Oluchi Ibe “language is like the body, if you hit it violently, it will contract, but it will always come back. Maybe not in its original form, but in a version of it.” He is not as pessimistic as most. He believes there are now more Igbo speaking the language than ever before in their history. New things are happening to the Igbo language, and we should let them happen. But he believes we can also help them happen as well. The language has spread to more places in the world. First through the Atlantic human trafficking, and then through migration. 

Studying a language is not always about studying syntax, grammar or linguistics. It is also about studying people, and the ebbs and flows of their cultural lives. It is about studying their institutions, their conflicts (with others, and with themselves), it’s about learning what is meaningful to them, and exploring what they consider valuable, and worth preserving. 

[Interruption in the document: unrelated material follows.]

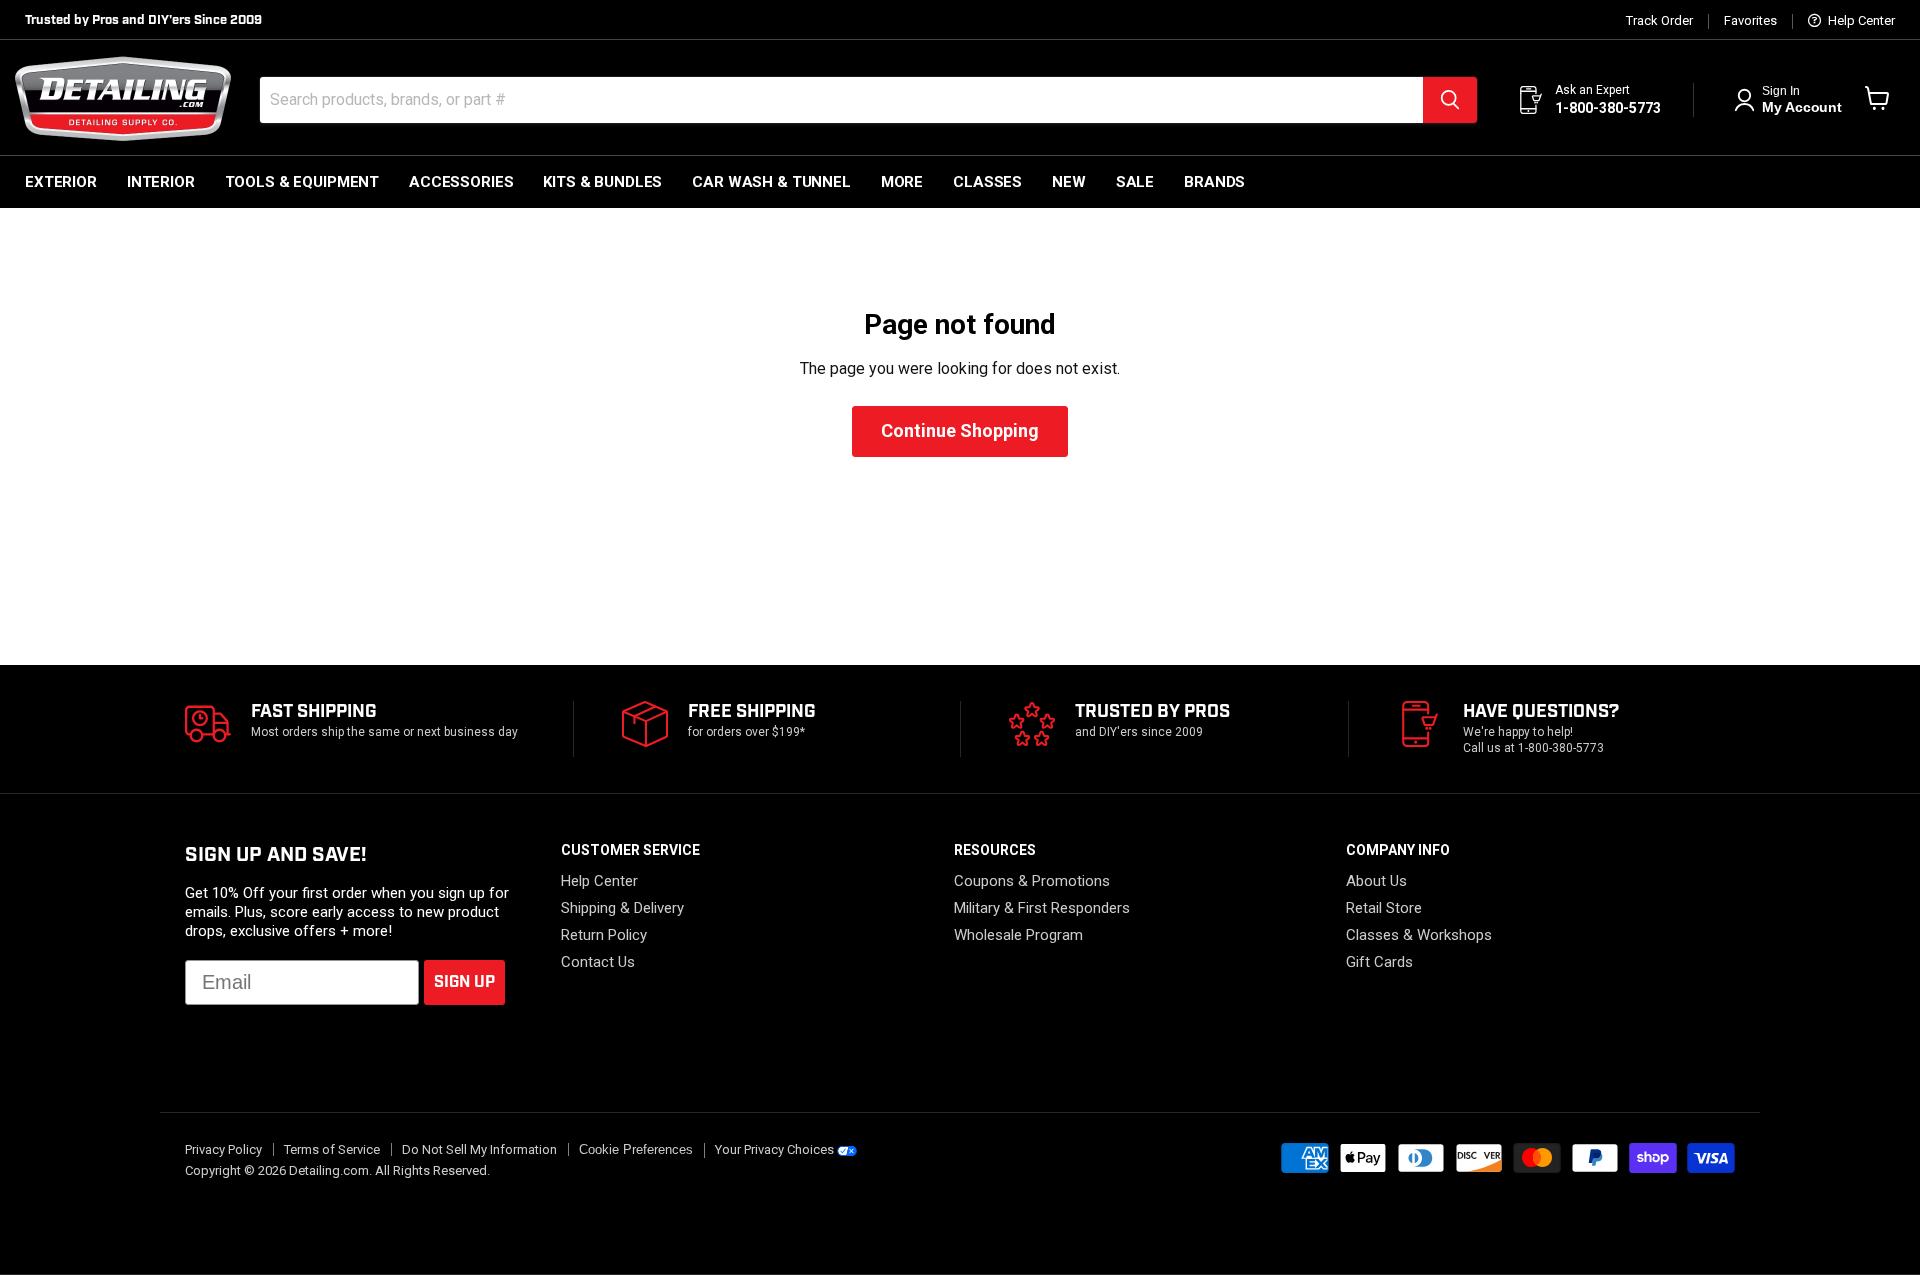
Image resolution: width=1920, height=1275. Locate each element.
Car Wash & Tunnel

Who knows what the loss or the rise of a language even means. How can you know what something means when you live in that moment. Ultimately, don’t we see what we want to see? I do know this, as long as there are people like Lottana, Yvonne, Oluchi, Emeka, Maazi, Ifunanya, and other young people who remain unsullied, and unbowed, Igbo will not die because they are alive. When a person wakes up, that is their morning. 

Personal Notes

This piece is dedicated to Sonia, and Loretta.

As I conclude this piece and hand it in, protests are happening in Nigeria. Young people are out on the streets, demanding their lives back. You need to have a life before you have a language. Kwupu okwu! 

On the early morning of Monday the 19th October 2020, my family was awaken by news that our son had died. He was three years old, and had a smile that pleased God. His death was as a result of medical negligence and malpractice. There is no stronger pain a parent can hold in their body than the death of a child. The thought of his parents are in my every breath. I know it is not just our family feeling this pain. This is not a unique story to us. He was an Igbo boy, who died because of the negligence of an Igbo doctor, in Igbo land. We are killing ourselves. We are killing our children. 

Acknowledgment. 

Ifunaya, Amarachi, Lottana, Yvonne, Ogbanyana are four pioneers who inherited from a long line of elders and Igbo language practitioners. To these elders, we are eternally grateful. 

This essay was created with the in-depth mentorship and coaching of my Dr Oluchi Gerald Ibe, and the constant encouragement of my father, Emeka Ibe. All limitations are my own, all praises are reserved for them.

I had serious doubts about publishing it. For one, I conducted all my interviews in English and felt like a hypocrite for most of it. I am currently enrolled in Yvonne Mbanefo’s Learn Igbo Now program. I hope my enthusiasm for the language will soon be met with fluency in it.